Friday, January 26, 2007

I hit my point of return.

After finals, I’m always so fried from looking at my work and trying to be creative on a deadline and to revise things that have been through so many drafts that I can’t. Look. At. It. Any. More. I want to read what I want, watch mindless TV, and decompress.

I started by trying to read books on the MLA’s top 100. I read The Great Gatsby and Lolita, both of which have a main female character hit by a car at a very convenient moment for other characters. Then I switched to science audio books stuff, which I love, but it's difficult to concentrate on string theory while I’m trying to figure out Photoshop at work. So I went to my colleague’s desk to borrow a light and brainless audiobook (not that she's brainless--she's smart and lovely), and learned, with no surprise at all, that the guy who penned this got on the NY Times Best Seller List*:

"It was in the darkest hours of the night that he most often found himself remembering his night with Lexy in the cemetery, the night he’d seen the ghostly lights he’d come down from NY to investigate. It was then that he realized for the first time how much Lexy meant to him. As they had waited in the blackness of the cemetery, Lexy told him a story about herself. She’d been orphaned as a young child… she had terrible, recurring nightmares… Lexy instantly recognized the lights in the cemetery as the ghosts of her parents. When she told him this, he wanted to hold her in his arms."
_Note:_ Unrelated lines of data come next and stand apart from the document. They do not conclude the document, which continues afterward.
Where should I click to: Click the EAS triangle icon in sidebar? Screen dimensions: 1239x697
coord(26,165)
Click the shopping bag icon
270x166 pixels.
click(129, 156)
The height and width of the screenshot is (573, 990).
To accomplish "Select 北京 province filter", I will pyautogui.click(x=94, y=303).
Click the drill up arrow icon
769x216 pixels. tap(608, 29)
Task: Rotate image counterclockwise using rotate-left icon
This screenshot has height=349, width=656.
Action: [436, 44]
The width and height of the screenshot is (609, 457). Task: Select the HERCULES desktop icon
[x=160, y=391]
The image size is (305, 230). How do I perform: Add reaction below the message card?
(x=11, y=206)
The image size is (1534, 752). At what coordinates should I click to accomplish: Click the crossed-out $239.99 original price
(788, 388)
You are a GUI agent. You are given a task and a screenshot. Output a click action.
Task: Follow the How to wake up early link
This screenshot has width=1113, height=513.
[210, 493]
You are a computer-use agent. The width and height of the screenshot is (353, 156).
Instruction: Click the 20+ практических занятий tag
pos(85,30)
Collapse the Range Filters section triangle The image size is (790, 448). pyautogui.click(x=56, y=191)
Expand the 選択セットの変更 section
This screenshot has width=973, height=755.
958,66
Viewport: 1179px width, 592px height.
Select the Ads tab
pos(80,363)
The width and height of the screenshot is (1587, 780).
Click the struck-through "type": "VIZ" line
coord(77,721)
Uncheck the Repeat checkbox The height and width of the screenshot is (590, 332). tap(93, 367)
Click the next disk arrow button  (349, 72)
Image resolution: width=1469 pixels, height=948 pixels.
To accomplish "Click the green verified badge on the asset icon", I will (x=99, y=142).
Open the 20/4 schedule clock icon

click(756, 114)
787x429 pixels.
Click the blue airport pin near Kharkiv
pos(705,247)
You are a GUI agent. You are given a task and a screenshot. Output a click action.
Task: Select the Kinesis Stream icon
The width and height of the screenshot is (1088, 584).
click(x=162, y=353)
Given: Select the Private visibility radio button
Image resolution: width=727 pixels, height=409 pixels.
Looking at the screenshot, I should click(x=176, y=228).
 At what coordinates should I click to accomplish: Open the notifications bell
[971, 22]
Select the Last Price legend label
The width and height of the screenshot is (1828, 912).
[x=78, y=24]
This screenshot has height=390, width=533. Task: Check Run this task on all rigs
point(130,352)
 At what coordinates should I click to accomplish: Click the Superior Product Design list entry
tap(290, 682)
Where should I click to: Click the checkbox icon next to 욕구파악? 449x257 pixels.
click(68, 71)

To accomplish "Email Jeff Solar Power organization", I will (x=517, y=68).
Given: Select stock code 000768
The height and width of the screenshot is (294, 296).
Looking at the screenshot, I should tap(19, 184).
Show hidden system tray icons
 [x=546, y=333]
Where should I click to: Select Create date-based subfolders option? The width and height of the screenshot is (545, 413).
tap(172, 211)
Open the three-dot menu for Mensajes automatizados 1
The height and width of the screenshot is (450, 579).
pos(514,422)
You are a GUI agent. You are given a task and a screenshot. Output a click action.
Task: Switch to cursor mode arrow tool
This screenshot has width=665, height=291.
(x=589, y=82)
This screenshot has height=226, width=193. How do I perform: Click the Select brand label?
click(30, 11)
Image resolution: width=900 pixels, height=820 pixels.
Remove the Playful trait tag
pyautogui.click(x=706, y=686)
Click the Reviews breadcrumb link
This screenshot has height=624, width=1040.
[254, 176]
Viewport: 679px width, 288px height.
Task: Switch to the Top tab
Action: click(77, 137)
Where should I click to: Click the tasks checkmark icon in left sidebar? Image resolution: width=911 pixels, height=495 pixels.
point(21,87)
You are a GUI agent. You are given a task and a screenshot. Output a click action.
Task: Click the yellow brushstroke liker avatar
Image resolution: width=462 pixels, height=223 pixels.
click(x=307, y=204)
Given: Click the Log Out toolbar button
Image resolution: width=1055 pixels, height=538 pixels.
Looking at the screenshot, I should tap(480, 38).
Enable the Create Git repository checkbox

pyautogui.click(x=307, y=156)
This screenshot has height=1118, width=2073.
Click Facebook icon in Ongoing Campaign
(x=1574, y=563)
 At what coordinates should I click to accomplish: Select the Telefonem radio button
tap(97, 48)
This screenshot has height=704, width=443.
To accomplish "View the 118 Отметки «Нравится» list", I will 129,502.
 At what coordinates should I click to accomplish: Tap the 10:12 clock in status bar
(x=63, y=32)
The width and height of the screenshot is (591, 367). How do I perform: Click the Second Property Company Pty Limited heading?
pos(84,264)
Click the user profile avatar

Eventually, the switch flipped. I want to write again. No, I need to write. I have ideas. I need to do my art. I want to look at old projects and shine them up to send out. I’ve been scribbling down ideas, I started reading a book on the synthesis of scientific theory and spirituality by the Dalai Lama, and I found a beautiful photo of Tempel 1 for my project. I got a documentary on string theory to watch before I attempt Bryan Greene’s book again. I have a stack of articles on the marriage of poetry and cosmology, and my little brown book that I write poems in every day is almost full. And I want to write to Deborah and have her send me my weekly prompts. It is good to be home.

*A list I find pathetically useless, and need no part of.

1 comment:

Jess said...

I think I've read that book. Is it Nicholas Sparks?